> _FRAGMENTO DEL TEXTO_:
“Una resignación completa es lo único que nos redime.” Arthur Schopenhauer, el hombre que escribió está sentencia, nunca fue un resignado. De haberlo sido jamás hubiera llegado a ser el filósofo que cambió el rumbo de la filosofía, el hombre que enseñó al mundo la verdad o, al menos, su verdad. Hijo de un rico comerciante su padre hizo todo lo que estaba en su mano para que continuara el próspero negocio familiar, pero el joven Arthur mostraba más inclinación por el estudio y el conocimiento que por los negocios de importación y exportación. La prematura muerte de su progenitor (tal vez un suicidio) le permitió acceder a los estudios universitarios.
Entre la niñez y la adolescencia aprendió el francés y el inglés, además del alemán materno. Durante su juventud se hizo con el latín, el griego y, más adelante con el italiano y el español. Durante su primer año en la universidad se dedicó a las ciencias, con el objetivo de estudiar medicina, pero la lectura de Platón y la de Kant –sus dos grandes amores intelectuales junto con los Upsanidash- le inclinaron por la filosofía.
Schopenhauer, que viajó por Europa en compañía de sus padres en plena juventud, siempre se mostró agradecido a su padre por haberle transmitido una fortuna que le permitió vivir con independencia durante toda su vida. Por el contrario, las relaciones con su madre, la escritora Joanna Schopenhauer, siempre fueron conflictivas hasta el punto de que dejaron de verse y de hablarse cuando el filósofo tenía 33 años. Arthur achacaba su misoginia y su aversión al matrimonio a la personalidad de su progenitora.

Entradas de una fuente de datos
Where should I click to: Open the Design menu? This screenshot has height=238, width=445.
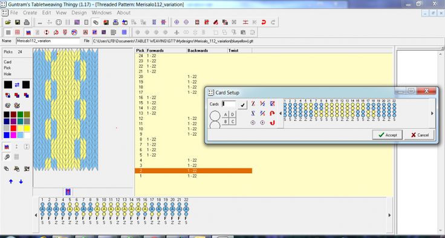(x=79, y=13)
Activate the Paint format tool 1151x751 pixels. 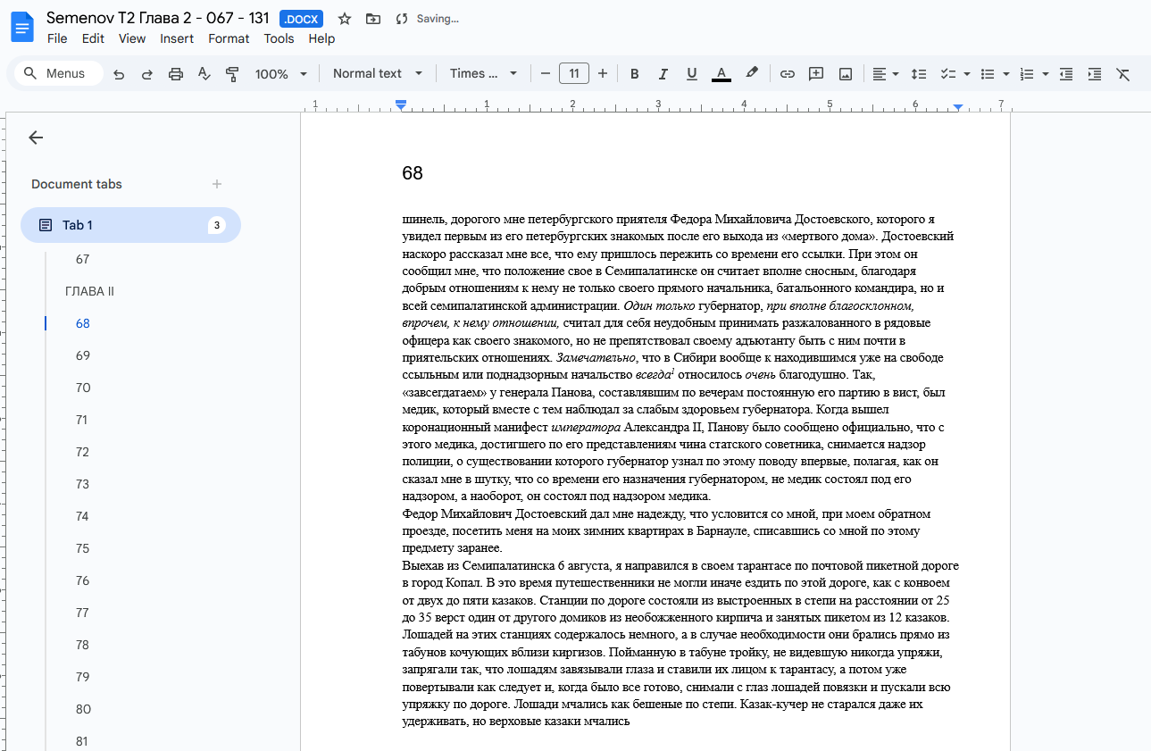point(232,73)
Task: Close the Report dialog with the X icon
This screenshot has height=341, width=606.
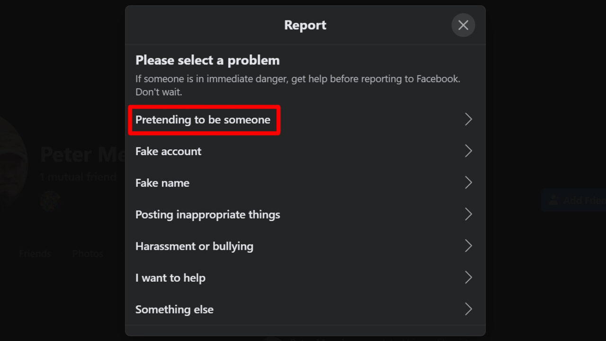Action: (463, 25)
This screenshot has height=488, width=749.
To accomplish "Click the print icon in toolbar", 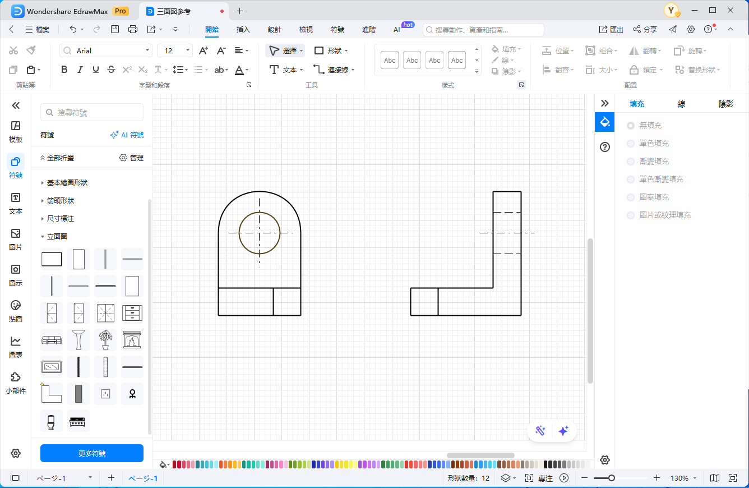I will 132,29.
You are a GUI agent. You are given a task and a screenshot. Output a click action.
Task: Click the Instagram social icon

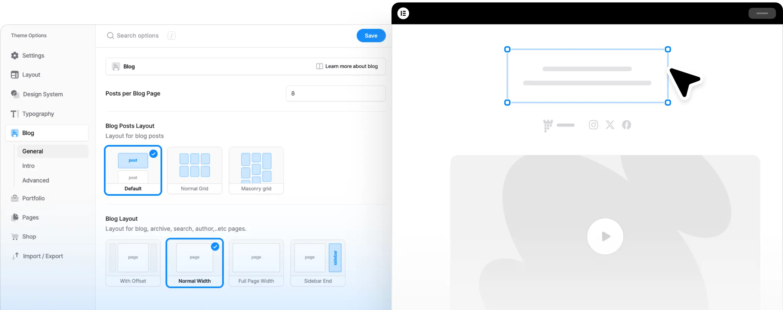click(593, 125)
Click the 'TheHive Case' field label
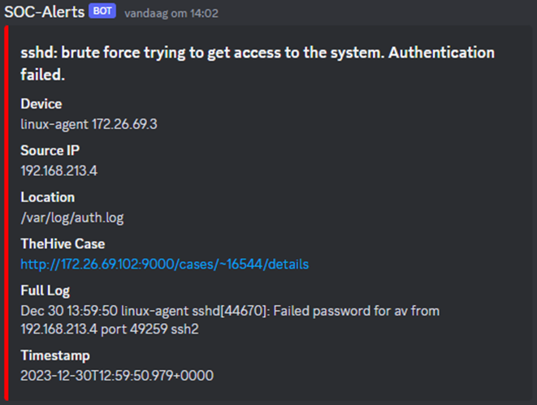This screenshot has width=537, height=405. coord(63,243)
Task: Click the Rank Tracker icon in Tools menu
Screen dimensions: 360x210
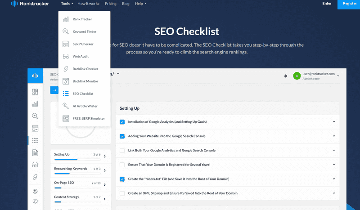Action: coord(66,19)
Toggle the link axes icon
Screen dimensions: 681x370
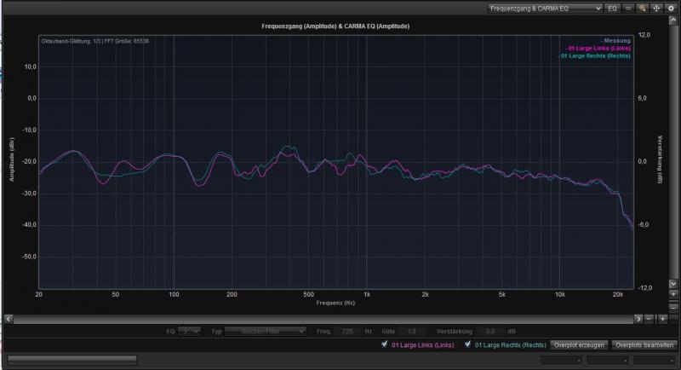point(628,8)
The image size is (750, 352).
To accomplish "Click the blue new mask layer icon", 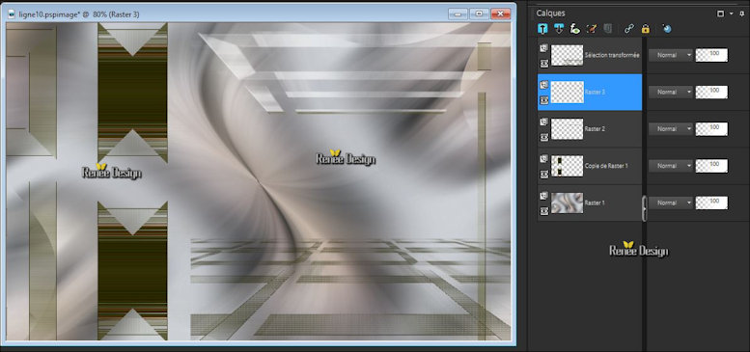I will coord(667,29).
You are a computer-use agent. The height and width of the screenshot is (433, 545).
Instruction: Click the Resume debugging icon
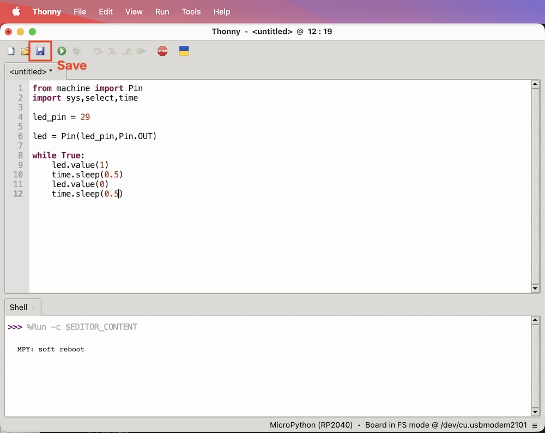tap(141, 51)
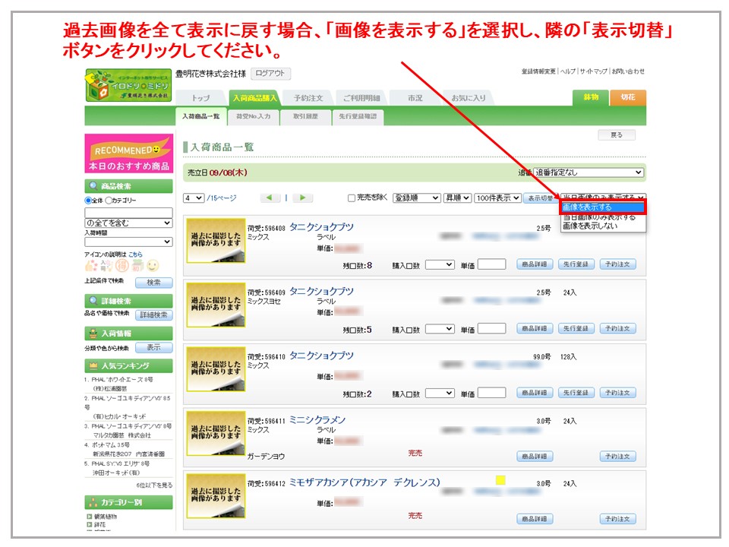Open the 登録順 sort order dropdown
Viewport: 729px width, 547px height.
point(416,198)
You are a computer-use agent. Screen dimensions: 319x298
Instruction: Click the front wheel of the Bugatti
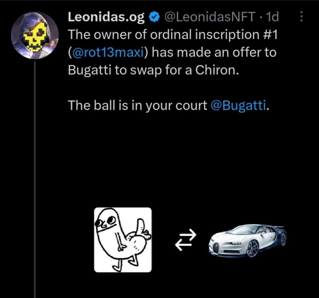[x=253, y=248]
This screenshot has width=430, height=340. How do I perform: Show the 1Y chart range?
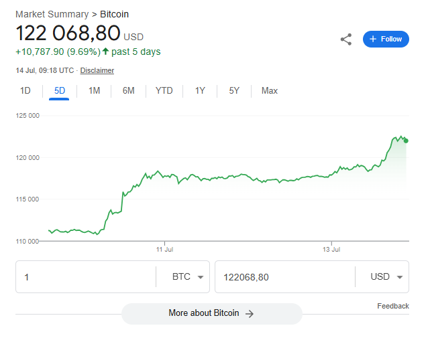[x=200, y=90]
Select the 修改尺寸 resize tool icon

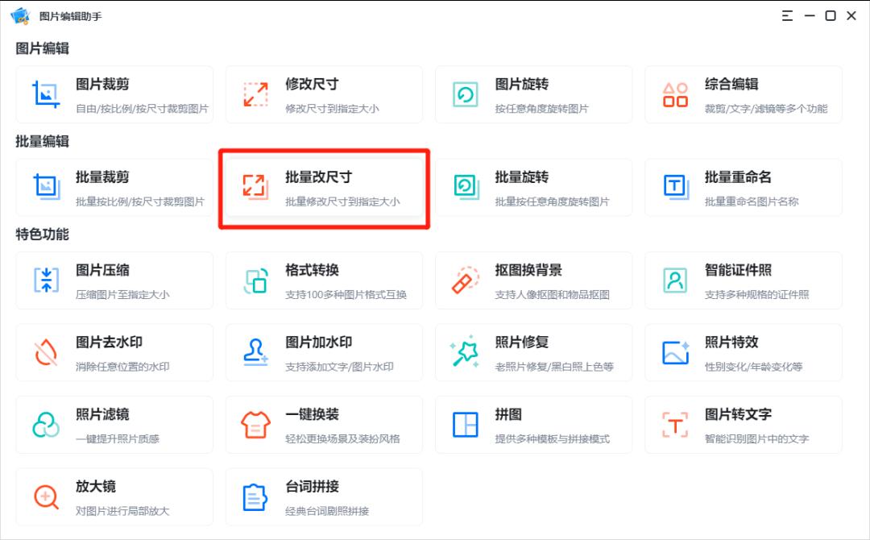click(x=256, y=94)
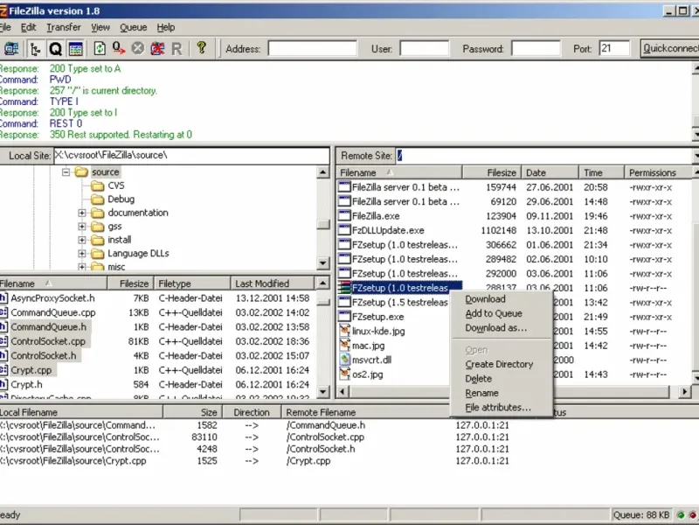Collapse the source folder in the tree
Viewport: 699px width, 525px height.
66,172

> _ENUNCIADO_: Por favor, reescribe el fragmento sobre Schopenhauer empezando en "Entre la niñez" y terminando en "por la filosofía.", con "la facultad" en lugar de "la universidad".

> _RESPUESTA_:
Entre la niñez y la adolescencia aprendió el francés y el inglés, además del alemán materno. Durante su juventud se hizo con el latín, el griego y, más adelante con el italiano y el español. Durante su primer año en la facultad se dedicó a las ciencias, con el objetivo de estudiar medicina, pero la lectura de Platón y la de Kant –sus dos grandes amores intelectuales junto con los Upsanidash- le inclinaron por la filosofía.